#### Input:
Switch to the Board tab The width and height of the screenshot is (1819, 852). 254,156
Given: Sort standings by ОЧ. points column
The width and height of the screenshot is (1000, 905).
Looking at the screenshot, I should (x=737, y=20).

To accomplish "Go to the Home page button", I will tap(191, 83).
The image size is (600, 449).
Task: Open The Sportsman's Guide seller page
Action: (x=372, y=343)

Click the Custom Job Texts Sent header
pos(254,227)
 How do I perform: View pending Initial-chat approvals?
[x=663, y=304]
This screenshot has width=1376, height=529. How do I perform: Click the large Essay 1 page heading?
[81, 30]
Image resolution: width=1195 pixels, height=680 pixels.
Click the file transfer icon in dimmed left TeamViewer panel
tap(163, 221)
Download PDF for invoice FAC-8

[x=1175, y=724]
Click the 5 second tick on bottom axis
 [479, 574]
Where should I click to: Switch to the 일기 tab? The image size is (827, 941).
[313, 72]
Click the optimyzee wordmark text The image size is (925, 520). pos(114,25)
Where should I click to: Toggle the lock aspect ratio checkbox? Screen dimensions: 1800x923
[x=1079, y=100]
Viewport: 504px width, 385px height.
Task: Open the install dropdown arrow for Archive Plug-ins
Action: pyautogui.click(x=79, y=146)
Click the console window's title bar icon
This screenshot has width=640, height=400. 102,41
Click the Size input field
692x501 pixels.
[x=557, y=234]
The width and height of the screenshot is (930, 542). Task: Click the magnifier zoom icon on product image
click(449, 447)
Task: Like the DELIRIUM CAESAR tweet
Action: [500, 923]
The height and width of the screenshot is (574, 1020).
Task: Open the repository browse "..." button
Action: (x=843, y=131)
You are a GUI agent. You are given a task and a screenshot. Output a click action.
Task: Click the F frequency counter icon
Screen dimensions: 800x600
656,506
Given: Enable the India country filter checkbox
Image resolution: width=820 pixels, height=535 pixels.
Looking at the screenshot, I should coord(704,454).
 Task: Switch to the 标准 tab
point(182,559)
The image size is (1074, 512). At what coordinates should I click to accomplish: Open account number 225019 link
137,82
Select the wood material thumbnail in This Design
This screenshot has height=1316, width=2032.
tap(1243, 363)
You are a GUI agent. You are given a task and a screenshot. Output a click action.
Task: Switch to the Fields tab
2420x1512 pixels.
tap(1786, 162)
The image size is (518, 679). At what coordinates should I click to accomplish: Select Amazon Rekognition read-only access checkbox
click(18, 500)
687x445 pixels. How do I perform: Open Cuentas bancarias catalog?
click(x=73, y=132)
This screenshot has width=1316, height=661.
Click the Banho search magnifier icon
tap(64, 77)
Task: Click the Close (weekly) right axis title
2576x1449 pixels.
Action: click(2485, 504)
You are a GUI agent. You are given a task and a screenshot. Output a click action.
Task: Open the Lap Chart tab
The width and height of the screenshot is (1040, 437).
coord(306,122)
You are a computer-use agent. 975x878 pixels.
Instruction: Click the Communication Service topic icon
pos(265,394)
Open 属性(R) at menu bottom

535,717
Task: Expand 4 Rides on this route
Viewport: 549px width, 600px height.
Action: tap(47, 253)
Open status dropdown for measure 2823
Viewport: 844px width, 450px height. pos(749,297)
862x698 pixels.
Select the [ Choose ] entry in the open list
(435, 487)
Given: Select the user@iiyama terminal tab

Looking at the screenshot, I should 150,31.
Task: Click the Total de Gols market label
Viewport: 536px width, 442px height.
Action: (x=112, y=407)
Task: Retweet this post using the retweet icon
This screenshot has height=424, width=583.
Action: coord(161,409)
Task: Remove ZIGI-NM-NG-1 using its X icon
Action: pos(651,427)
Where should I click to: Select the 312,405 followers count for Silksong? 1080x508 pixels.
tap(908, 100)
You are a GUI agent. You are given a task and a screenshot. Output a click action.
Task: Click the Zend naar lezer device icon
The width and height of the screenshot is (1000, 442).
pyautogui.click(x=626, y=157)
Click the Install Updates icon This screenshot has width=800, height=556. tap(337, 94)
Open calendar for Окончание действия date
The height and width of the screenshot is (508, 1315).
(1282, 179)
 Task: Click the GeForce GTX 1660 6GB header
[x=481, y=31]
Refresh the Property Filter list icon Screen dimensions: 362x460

#### What to produce:
Only the lines from the one with "The height and width of the screenshot is (508, 1315)." through the last line above should be restated, word for word.

#### Response area:
The height and width of the screenshot is (508, 1315).
(1282, 179)
 Task: Click the GeForce GTX 1660 6GB header
[x=481, y=31]
Refresh the Property Filter list icon Screen dimensions: 362x460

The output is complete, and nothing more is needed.